Segment Open

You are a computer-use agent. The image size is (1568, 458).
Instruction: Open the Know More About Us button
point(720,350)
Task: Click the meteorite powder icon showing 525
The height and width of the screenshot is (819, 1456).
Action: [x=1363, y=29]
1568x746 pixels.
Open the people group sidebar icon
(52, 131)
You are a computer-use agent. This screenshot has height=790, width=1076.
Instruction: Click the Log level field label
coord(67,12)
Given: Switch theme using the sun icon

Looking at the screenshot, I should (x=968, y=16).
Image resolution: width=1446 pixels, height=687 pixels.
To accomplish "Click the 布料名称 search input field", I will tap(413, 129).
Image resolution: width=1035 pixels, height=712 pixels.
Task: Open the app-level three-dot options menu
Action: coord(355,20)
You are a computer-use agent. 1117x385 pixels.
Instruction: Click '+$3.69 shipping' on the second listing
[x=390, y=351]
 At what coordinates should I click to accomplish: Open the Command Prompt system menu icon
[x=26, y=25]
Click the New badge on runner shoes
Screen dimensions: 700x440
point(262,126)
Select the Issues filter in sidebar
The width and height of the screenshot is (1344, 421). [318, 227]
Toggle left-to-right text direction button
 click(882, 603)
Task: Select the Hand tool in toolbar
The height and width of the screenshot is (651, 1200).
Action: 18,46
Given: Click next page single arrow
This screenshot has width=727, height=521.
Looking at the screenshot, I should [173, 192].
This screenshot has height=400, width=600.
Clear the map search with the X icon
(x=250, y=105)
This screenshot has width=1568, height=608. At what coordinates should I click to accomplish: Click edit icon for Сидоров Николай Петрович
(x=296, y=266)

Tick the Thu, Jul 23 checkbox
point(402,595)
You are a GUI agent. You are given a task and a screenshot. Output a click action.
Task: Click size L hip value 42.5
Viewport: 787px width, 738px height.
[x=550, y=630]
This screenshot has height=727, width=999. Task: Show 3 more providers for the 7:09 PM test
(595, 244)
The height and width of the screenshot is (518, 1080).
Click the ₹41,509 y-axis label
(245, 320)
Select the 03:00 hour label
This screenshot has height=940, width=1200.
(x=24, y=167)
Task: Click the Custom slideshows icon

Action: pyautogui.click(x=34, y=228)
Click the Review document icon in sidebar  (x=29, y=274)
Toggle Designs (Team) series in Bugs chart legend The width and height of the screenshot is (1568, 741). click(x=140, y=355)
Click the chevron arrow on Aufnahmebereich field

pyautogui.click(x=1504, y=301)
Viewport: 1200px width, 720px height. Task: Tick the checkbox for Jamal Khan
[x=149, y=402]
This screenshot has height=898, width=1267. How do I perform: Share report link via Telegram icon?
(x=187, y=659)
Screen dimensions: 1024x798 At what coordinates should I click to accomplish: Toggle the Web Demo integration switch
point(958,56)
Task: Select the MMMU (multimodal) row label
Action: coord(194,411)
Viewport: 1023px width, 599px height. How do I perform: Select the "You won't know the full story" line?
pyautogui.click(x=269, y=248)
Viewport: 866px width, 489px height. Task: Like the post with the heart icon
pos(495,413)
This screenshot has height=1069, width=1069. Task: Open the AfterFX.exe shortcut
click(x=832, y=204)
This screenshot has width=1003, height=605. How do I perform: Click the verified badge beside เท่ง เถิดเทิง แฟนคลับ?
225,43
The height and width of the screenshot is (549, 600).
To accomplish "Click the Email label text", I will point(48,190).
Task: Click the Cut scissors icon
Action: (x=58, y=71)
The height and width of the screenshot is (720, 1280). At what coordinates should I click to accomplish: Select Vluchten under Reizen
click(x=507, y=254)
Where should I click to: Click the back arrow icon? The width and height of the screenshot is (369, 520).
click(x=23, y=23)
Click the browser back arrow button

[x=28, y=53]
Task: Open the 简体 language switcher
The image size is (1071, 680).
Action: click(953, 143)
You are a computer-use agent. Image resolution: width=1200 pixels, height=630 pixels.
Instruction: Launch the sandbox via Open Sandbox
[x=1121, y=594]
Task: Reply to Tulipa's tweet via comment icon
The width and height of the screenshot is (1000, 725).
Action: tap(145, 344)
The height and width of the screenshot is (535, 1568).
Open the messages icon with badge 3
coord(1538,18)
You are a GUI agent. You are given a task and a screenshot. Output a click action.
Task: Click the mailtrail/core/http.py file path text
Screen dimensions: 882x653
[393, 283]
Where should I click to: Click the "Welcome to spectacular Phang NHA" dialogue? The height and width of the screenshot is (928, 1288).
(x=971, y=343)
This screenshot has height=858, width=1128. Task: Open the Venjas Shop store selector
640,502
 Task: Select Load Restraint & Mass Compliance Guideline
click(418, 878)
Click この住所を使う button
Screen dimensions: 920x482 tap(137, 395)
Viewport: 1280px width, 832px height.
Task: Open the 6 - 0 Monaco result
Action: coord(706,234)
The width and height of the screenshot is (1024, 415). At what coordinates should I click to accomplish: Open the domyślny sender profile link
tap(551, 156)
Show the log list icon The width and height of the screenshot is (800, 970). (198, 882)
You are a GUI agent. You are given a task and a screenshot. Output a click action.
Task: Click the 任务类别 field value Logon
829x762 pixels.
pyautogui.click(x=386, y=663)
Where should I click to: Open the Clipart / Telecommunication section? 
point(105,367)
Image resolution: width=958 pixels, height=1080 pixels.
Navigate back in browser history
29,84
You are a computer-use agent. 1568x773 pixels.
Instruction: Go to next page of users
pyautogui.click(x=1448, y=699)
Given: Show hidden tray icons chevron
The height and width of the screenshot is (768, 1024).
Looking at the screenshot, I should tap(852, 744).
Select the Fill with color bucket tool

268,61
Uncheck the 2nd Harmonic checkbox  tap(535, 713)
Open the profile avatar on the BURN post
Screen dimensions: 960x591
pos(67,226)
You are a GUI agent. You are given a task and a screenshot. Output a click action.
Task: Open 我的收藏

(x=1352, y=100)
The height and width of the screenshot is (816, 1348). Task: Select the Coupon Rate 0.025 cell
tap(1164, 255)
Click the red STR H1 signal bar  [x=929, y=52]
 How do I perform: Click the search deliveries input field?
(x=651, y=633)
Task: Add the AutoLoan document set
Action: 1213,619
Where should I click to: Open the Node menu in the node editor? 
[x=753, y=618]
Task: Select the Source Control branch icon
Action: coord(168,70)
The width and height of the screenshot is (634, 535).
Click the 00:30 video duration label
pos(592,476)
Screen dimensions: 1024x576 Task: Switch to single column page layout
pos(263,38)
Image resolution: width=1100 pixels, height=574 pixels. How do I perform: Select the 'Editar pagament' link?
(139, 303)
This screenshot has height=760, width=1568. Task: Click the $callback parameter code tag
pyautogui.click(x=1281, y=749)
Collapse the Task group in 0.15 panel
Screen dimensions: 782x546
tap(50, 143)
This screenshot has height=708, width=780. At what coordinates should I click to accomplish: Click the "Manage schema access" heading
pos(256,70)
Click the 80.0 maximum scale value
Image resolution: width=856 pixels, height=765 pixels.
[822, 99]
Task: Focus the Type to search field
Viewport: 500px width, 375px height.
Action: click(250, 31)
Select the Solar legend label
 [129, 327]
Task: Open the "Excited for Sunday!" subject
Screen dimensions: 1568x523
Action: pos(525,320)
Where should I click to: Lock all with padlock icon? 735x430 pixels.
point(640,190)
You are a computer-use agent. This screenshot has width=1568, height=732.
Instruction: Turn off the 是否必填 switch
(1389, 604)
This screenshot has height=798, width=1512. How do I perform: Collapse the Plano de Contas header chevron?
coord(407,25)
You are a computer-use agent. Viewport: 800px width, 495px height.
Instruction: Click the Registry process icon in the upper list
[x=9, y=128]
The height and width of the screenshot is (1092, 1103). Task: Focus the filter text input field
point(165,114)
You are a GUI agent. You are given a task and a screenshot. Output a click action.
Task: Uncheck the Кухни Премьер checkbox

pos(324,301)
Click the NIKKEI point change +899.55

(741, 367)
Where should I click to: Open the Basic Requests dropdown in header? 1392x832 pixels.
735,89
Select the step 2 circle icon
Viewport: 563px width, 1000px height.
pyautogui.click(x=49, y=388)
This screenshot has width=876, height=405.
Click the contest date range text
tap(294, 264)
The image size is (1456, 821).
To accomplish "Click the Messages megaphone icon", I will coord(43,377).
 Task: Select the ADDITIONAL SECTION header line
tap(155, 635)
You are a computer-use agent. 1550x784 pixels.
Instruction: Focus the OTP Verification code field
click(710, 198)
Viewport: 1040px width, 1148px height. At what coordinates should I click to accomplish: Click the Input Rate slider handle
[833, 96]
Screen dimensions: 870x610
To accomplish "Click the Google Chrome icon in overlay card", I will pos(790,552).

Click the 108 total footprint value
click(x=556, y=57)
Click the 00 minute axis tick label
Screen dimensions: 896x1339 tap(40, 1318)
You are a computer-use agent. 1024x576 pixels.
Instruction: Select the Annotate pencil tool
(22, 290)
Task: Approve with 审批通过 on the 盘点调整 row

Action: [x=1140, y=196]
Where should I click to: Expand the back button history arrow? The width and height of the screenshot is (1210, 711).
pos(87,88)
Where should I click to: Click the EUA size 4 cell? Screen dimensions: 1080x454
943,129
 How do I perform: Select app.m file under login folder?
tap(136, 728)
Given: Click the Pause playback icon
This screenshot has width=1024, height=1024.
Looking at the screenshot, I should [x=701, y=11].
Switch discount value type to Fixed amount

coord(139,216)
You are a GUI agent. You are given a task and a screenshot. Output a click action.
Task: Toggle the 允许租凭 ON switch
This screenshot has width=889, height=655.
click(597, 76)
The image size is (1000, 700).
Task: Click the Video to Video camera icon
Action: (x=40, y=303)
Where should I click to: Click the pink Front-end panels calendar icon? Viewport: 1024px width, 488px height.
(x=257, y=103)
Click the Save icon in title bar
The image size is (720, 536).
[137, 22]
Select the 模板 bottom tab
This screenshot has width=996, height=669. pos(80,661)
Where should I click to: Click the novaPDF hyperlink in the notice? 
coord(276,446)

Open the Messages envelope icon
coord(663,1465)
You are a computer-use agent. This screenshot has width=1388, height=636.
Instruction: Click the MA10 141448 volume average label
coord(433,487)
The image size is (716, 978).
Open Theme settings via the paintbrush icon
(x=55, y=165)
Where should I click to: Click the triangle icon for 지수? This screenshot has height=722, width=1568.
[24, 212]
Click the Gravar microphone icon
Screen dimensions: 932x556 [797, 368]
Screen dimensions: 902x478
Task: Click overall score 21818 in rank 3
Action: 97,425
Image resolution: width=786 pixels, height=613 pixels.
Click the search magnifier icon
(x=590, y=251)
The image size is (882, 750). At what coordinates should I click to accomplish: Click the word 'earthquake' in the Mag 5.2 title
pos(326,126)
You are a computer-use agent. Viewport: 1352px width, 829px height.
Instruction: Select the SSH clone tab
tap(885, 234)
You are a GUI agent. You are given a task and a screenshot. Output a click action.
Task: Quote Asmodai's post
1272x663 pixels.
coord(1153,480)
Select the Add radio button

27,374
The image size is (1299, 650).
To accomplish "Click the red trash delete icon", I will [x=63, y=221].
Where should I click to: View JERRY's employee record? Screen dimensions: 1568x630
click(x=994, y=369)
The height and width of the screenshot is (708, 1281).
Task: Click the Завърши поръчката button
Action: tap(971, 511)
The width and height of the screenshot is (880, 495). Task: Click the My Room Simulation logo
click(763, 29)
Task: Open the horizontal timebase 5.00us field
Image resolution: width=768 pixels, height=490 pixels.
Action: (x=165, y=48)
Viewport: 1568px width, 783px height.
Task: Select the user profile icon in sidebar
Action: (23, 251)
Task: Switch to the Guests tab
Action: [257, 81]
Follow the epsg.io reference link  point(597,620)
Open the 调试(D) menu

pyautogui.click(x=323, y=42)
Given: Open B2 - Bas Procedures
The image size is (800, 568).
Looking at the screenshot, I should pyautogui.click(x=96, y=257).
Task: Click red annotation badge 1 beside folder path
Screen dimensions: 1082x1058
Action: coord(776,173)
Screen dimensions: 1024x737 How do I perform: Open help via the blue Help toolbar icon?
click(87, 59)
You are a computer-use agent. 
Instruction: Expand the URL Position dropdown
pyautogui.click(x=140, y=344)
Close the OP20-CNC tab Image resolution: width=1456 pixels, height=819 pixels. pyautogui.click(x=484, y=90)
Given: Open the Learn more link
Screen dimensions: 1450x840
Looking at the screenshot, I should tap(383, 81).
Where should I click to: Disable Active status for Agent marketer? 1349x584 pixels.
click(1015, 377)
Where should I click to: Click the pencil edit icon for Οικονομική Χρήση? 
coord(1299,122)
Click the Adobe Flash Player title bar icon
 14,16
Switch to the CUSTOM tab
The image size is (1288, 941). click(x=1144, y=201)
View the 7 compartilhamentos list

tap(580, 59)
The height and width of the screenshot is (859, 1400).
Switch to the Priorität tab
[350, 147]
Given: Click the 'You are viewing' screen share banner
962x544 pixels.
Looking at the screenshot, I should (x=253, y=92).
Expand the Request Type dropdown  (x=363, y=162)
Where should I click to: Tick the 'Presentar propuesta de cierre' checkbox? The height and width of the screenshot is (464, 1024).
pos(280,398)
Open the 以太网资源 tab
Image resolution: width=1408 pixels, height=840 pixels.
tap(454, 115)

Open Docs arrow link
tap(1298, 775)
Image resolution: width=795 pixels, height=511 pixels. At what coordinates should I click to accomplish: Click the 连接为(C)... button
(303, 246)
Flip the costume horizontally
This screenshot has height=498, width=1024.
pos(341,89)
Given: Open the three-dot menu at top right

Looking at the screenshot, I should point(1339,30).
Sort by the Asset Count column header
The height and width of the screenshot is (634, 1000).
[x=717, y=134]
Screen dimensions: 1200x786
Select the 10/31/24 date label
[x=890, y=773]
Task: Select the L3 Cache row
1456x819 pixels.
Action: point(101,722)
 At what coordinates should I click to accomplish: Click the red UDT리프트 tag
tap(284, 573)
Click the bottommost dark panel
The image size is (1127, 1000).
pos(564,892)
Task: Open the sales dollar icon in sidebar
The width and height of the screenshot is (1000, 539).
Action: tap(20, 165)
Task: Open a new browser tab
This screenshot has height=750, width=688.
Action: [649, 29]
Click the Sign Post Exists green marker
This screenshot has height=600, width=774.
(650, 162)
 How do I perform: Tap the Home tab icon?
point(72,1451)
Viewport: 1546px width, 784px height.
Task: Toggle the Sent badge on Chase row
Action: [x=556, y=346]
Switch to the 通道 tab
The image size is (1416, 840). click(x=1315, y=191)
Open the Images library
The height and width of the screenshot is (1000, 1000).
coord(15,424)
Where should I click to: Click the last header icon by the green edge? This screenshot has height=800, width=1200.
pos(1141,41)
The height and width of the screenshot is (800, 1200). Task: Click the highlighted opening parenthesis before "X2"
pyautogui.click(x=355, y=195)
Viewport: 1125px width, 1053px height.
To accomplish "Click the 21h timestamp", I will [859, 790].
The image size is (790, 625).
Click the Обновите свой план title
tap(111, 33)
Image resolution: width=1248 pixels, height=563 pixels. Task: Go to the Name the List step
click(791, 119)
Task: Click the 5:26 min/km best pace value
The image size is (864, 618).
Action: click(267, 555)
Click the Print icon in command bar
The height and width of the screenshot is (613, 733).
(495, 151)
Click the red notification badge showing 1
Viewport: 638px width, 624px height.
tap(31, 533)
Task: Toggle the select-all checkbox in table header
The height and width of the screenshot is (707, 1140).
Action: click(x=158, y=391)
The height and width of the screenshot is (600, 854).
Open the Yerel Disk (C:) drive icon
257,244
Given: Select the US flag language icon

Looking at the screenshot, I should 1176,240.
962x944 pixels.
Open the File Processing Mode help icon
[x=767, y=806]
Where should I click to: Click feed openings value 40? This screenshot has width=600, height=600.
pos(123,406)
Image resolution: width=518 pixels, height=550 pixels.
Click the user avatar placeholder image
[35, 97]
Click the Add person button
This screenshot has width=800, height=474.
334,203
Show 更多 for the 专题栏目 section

Segment Closed

### Problem to work on
Output exactly one stretch of the listing: from the line containing "Click the Review" through the line containing "Toggle Designs (Team)", both end lines included.

### Solution
Click the Review document icon in sidebar  (x=29, y=274)
Toggle Designs (Team) series in Bugs chart legend The width and height of the screenshot is (1568, 741). click(x=140, y=355)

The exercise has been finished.